> **Task prompt**: Copy out the data lines verbatim, starting at the line that contains "Where should I click to: Uncheck" and ending at the line that contains "pyautogui.click(x=360, y=15)".

> **Input data**:

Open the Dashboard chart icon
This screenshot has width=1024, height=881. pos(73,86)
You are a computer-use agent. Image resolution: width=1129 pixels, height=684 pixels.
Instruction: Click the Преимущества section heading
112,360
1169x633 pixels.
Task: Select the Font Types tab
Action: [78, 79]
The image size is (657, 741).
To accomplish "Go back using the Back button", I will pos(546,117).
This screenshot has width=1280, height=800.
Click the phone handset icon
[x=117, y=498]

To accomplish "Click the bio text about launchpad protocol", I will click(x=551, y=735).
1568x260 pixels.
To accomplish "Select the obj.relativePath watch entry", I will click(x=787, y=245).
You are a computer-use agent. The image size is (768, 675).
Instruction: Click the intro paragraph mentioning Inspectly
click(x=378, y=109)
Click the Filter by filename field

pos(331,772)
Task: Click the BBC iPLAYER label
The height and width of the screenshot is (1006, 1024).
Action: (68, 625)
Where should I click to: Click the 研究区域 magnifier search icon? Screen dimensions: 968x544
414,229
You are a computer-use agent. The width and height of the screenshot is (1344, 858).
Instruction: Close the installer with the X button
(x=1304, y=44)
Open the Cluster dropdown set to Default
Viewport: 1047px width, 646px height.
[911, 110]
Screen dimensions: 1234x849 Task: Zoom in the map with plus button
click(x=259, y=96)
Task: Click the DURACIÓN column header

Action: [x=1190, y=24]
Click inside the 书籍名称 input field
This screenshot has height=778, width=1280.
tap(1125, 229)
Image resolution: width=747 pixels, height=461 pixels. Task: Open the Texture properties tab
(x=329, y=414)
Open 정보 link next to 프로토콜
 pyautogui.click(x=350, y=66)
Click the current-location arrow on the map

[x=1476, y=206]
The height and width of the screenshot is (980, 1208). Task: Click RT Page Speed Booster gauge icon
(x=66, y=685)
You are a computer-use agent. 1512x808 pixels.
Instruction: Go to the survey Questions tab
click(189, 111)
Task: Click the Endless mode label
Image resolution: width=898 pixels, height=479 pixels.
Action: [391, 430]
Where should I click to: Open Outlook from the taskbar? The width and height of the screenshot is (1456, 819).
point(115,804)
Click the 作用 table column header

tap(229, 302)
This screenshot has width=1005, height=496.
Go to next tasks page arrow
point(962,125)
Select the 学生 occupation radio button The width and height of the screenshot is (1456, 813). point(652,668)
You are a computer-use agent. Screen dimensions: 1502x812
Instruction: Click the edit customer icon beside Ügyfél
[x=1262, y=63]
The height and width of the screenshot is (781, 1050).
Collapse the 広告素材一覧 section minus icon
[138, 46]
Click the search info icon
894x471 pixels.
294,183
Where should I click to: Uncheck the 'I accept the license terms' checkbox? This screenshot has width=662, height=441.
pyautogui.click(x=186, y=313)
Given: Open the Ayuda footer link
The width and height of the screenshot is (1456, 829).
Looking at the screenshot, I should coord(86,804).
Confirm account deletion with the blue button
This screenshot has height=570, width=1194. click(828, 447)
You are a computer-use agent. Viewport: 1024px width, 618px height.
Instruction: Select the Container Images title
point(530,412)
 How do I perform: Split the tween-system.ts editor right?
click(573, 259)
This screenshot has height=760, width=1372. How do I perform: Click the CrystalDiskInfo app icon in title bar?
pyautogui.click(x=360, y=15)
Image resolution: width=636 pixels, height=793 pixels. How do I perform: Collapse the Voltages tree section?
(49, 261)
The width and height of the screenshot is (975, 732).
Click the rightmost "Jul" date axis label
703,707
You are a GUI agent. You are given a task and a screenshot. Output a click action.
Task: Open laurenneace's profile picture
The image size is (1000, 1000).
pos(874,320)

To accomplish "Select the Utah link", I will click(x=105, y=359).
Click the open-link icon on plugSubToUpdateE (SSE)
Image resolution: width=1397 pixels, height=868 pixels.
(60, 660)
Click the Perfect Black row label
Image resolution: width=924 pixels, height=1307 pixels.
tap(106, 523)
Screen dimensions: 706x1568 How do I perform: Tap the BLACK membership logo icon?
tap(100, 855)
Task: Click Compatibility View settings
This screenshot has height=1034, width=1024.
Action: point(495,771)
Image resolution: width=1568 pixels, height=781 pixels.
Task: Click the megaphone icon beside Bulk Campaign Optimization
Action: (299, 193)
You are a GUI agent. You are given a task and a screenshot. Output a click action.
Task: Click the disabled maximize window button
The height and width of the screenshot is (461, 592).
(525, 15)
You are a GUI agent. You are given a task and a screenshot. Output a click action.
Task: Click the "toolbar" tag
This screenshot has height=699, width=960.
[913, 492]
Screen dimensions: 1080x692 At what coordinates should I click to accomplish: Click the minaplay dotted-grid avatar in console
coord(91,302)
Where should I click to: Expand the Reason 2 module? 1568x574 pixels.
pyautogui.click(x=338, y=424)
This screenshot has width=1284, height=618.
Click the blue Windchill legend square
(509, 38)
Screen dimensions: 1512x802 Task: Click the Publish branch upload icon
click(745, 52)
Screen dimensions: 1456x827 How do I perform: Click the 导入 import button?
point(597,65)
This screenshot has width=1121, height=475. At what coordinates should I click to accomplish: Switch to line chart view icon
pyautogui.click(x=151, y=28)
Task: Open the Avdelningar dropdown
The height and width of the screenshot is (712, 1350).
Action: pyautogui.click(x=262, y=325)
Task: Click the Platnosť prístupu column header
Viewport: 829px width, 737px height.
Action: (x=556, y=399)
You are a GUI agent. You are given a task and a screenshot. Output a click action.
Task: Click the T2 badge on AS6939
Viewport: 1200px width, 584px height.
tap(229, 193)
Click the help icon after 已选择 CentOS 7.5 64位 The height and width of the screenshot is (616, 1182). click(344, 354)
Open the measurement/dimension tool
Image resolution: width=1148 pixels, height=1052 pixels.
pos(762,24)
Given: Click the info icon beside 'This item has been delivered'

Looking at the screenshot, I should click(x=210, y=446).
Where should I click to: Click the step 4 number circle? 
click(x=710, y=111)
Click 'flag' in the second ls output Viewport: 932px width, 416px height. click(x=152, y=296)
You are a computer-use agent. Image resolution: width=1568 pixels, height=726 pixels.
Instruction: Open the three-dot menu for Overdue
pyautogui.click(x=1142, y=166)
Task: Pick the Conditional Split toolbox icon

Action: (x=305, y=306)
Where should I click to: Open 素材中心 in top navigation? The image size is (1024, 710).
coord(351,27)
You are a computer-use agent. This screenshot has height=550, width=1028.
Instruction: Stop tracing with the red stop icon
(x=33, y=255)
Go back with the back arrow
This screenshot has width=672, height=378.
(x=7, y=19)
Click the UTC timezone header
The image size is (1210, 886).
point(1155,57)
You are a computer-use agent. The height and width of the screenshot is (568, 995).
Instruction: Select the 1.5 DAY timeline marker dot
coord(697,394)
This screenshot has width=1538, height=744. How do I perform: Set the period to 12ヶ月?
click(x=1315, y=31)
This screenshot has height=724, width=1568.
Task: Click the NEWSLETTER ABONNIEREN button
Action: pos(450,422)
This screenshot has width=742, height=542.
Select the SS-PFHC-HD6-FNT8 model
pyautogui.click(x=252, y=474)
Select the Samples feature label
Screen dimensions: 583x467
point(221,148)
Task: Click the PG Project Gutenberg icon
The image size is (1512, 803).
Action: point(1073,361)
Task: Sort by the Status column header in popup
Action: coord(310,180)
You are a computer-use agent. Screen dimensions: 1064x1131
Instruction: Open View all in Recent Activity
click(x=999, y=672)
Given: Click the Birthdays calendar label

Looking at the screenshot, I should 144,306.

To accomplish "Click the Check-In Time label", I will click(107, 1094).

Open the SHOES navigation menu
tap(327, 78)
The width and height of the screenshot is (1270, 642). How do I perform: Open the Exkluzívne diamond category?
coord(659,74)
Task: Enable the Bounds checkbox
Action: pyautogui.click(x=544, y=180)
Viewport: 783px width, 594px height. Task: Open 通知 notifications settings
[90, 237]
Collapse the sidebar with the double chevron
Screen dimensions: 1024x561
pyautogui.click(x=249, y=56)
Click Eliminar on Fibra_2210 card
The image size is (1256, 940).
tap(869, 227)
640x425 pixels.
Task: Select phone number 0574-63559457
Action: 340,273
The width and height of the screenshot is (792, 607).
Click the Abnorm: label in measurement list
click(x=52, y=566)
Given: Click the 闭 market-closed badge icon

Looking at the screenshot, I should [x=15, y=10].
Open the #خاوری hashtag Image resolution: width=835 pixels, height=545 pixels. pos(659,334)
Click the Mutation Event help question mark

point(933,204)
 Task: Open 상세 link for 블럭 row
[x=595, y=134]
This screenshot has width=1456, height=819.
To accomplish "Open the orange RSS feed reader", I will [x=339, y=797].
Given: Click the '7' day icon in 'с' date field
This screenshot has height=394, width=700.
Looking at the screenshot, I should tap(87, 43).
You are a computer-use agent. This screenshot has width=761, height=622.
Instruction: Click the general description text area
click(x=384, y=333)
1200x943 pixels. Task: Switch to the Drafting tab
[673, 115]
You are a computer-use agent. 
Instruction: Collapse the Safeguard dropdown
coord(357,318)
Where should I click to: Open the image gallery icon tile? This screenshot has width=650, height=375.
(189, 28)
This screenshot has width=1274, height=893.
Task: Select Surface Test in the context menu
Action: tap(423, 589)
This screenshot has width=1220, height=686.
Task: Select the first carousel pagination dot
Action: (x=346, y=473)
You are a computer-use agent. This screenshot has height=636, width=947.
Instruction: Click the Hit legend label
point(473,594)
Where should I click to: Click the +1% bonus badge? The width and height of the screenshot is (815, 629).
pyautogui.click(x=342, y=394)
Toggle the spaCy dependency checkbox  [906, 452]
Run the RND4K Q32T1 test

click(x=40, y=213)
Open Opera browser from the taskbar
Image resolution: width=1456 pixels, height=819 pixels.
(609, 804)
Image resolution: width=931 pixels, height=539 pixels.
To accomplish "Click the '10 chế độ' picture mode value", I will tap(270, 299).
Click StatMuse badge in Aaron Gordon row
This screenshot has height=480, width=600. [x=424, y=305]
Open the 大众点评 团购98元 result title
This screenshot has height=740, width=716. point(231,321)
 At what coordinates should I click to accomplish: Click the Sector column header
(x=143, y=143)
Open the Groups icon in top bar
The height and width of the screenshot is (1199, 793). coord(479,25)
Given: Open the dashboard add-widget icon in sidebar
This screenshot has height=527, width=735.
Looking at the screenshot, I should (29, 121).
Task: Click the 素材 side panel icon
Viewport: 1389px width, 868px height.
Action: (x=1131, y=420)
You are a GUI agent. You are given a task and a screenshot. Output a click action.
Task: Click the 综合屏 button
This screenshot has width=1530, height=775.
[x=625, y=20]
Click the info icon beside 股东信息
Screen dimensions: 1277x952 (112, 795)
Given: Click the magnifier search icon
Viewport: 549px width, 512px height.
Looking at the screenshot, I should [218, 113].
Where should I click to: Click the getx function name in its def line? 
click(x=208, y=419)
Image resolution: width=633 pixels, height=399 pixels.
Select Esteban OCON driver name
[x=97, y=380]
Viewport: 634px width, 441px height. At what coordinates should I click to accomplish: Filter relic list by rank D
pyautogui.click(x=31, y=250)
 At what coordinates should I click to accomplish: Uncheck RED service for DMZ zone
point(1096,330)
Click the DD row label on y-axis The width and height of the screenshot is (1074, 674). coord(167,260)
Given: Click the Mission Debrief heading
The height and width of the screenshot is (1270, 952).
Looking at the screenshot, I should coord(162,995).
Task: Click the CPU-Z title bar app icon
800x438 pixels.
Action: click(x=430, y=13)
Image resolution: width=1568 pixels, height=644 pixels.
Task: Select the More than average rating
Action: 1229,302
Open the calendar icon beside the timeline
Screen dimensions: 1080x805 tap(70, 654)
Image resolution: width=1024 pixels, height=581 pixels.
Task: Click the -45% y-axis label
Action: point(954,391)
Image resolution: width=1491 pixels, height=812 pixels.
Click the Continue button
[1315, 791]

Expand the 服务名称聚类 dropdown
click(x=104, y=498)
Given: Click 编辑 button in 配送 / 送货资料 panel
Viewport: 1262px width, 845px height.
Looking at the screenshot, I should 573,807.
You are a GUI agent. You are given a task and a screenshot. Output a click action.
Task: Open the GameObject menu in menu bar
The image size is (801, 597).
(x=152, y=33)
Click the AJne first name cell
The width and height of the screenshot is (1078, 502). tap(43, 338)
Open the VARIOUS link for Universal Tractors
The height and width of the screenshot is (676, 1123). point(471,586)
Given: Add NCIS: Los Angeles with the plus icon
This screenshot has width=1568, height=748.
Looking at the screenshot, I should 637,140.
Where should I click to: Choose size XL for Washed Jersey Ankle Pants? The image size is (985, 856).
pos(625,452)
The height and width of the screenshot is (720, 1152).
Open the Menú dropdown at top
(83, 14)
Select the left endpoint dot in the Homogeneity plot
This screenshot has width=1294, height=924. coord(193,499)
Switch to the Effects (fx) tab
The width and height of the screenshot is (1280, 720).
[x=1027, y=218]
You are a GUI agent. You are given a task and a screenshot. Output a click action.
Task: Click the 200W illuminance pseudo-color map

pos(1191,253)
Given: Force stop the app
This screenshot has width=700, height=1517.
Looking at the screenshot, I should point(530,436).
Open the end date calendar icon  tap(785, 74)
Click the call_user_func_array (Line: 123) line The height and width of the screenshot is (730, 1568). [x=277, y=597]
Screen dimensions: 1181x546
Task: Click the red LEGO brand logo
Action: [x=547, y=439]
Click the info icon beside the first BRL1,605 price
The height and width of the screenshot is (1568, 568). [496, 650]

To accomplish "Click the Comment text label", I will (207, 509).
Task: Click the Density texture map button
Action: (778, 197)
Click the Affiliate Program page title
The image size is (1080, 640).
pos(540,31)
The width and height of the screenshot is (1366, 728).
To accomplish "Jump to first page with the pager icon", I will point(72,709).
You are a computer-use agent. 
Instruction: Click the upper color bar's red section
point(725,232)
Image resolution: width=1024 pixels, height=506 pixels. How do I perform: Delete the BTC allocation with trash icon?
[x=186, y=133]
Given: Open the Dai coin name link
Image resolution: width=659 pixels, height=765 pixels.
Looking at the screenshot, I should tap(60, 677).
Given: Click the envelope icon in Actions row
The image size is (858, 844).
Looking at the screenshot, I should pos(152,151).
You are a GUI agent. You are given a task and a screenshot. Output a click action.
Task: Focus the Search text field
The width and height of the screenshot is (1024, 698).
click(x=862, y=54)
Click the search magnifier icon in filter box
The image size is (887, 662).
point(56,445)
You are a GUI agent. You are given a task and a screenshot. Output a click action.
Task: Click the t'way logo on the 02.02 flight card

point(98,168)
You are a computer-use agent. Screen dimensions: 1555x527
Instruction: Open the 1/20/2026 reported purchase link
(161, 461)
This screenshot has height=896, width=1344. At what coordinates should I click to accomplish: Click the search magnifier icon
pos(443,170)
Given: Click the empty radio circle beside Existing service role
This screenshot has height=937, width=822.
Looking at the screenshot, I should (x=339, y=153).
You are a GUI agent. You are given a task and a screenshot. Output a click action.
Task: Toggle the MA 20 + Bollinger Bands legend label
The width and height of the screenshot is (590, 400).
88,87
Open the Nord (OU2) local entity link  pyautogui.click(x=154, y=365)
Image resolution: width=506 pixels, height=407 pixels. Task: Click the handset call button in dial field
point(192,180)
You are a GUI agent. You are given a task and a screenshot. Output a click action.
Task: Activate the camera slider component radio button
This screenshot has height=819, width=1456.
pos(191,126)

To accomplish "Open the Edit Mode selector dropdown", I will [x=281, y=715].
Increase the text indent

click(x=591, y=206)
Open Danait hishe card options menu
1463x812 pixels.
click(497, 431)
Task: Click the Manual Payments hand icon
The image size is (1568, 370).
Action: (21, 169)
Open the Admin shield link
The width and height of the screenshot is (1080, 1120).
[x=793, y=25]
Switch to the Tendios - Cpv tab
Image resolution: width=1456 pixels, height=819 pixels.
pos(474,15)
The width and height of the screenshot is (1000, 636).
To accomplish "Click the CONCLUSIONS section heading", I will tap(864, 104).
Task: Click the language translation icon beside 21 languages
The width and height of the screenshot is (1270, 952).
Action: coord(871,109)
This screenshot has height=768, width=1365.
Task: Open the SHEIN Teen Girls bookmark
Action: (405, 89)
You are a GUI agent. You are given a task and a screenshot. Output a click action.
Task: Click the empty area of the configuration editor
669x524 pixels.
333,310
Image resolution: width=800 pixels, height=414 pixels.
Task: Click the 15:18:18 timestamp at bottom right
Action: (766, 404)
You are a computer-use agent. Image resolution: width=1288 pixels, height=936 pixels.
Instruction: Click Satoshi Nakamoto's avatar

> **The reply**:
Where should I click to: Uncheck the 'I accept the license terms' checkbox? This screenshot has width=662, height=441.
pyautogui.click(x=186, y=313)
Given: Open the Ayuda footer link
The width and height of the screenshot is (1456, 829).
Looking at the screenshot, I should coord(86,804).
Confirm account deletion with the blue button
This screenshot has height=570, width=1194. click(828, 447)
You are a computer-use agent. Viewport: 1024px width, 618px height.
Instruction: Select the Container Images title
point(530,412)
 How do I perform: Split the tween-system.ts editor right?
click(573, 259)
This screenshot has height=760, width=1372. How do I perform: Click the CrystalDiskInfo app icon in title bar?
pyautogui.click(x=360, y=15)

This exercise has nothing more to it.